Mann and Ornstein stepped forward to accurately describe what was happening to the Republican Party and detailed the calamitous effect it had on our democracy, and the mainstream media turned away.

So committed was the pundit class to maintaining its safe narrative about “bipartisan gridlock” and Obama’s puzzling inability to find “middle ground” with Republicans (i.e. why doesn’t he just schmooze more?), the press was willing to ignore Mann and Ornstein’s solid, scholarly research in order to wish the problem away.

Quite predictably, that problem has only worsened since 2012, which is what Mann and Ornstein address in their latest offering, “It’s Even Worse Than It Was.”  

“It is the radicalization of the Republican party,” they recently wrote, “that has been the most significant and consequential change in American politics in recent decades.”

“The radicalization of the Republican party” — talk about the topic the Beltway press simply doesn’t want to dwell on, let alone acknowledge. Instead, the press has clung to its preferred narrative about how the GOP is filled with honest brokers who are waiting to work in good faith with the White House. Eager to maintain a political symmetry in which both sides are responsible for sparking conflict (i.e. center-right Republicans vs. center-left Democrats), the press effectively gave Republicans a pass and pretended their radical, obstructionist ways represented normal partisan pursuits. (They didn’t.)

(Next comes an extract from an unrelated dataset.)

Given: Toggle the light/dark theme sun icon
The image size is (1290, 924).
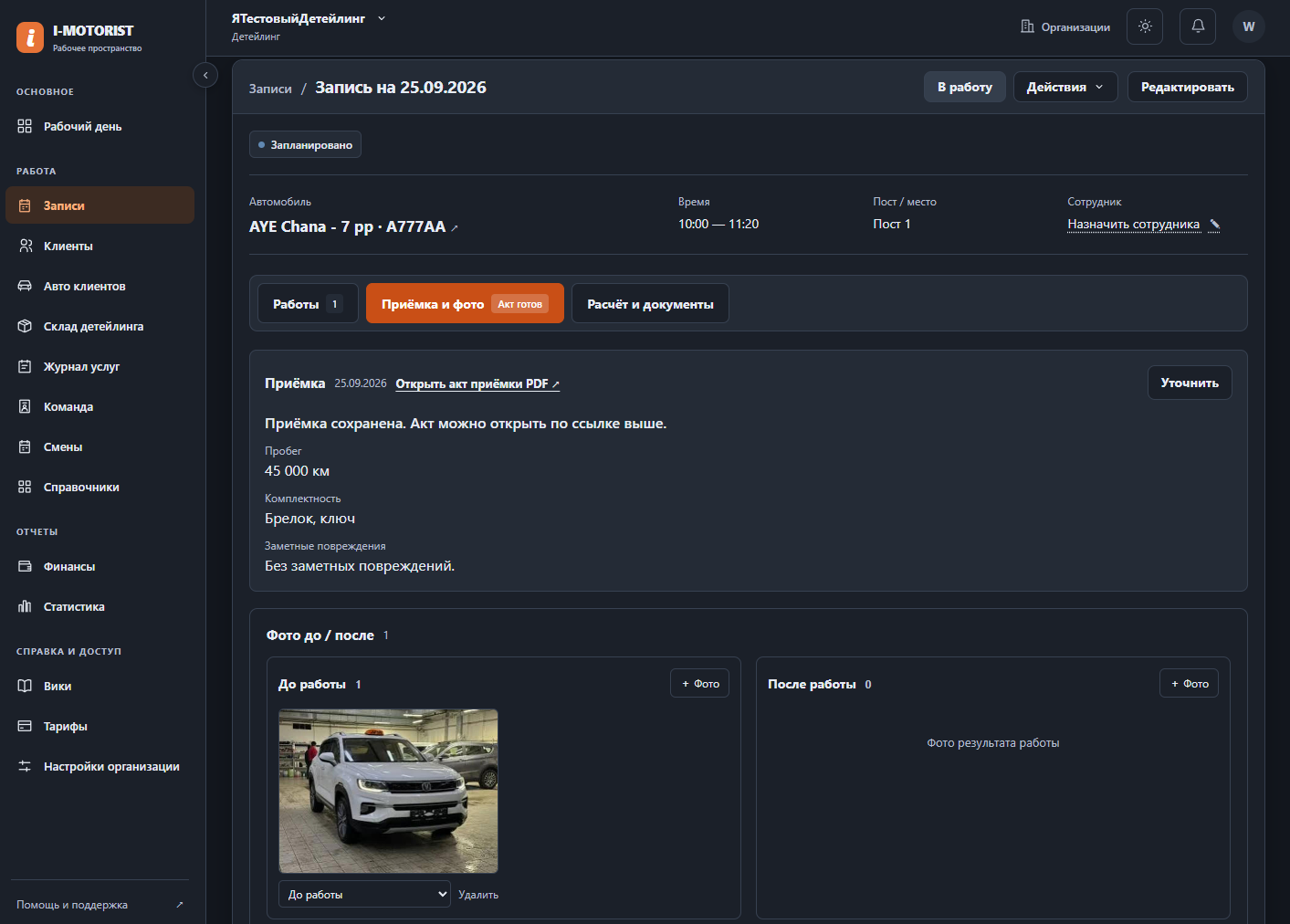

Today’s Republican Party is acting in a way that defies all historic norms. We saw it with the GOP’s gun law obstruction, the Violence Against Women Act obstruction, the sequester obstruction, Supreme Court obstruction, minimum wage obstruction, 9/11 first responder obstruction, government shutdown obstruction, immigration reform obstruction, Chuck Hagel’s confirmation obstruction, Susan Rice secretary of state obstruction, paid leave obstruction, Hurricane Sandy emergency relief obstruction, the Clay Hunt Suicide Prevention for American Veterans Act obstruction, and the consistent obstruction of judicial nominees.

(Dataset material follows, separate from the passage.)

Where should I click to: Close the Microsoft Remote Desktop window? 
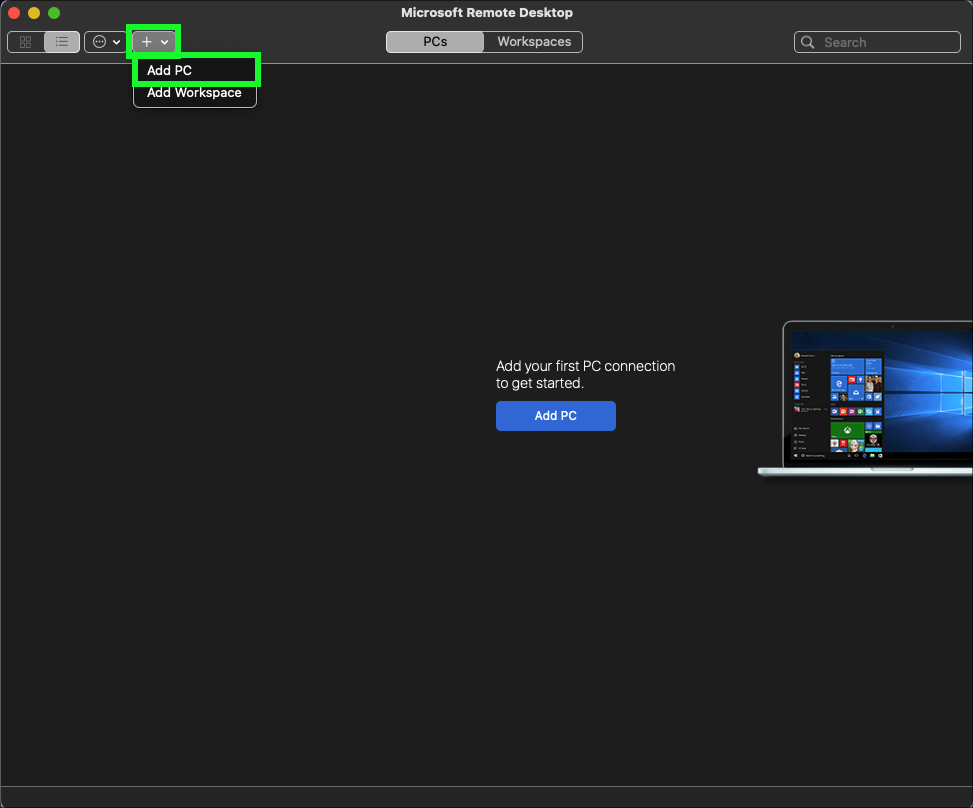coord(14,13)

The 2014 obstruction of the Clay Hunt Suicide Prevention for American Veterans Act was especially galling, as a single Republican senator blocked a vote on the crucial veterans bill.

At the time of the bill’s blockade, Media Matters noted that there was virtually no coverage of the radical obstructionism on CNN, Fox News, ABC, CBS, NBC or PBS, as well as news blackouts in the nation’s six largest newspapers: The Wall Street Journal, The New York Times, USA Today, Los Angeles Times, New York Post, The Washington Post, Chicago Sun-Times, The Denver Post, and Chicago Tribune

In other words, the GOP’s radical brand of obstructionism not only doesn’t get highlighted as something notable, radical, and dangerous; it’s often met with a collective shrug as the press pretends these kind of nonstop impediments are commonplace.

As Obama works his way through his final year in office, at least pundits like Balz are highlighting that Mann and Ornstein (and yes, Media Matters) were right about the GOP and the asymmetrical blame the party deserves for trying to wreck our functioning government.

It’s never too late for truth telling.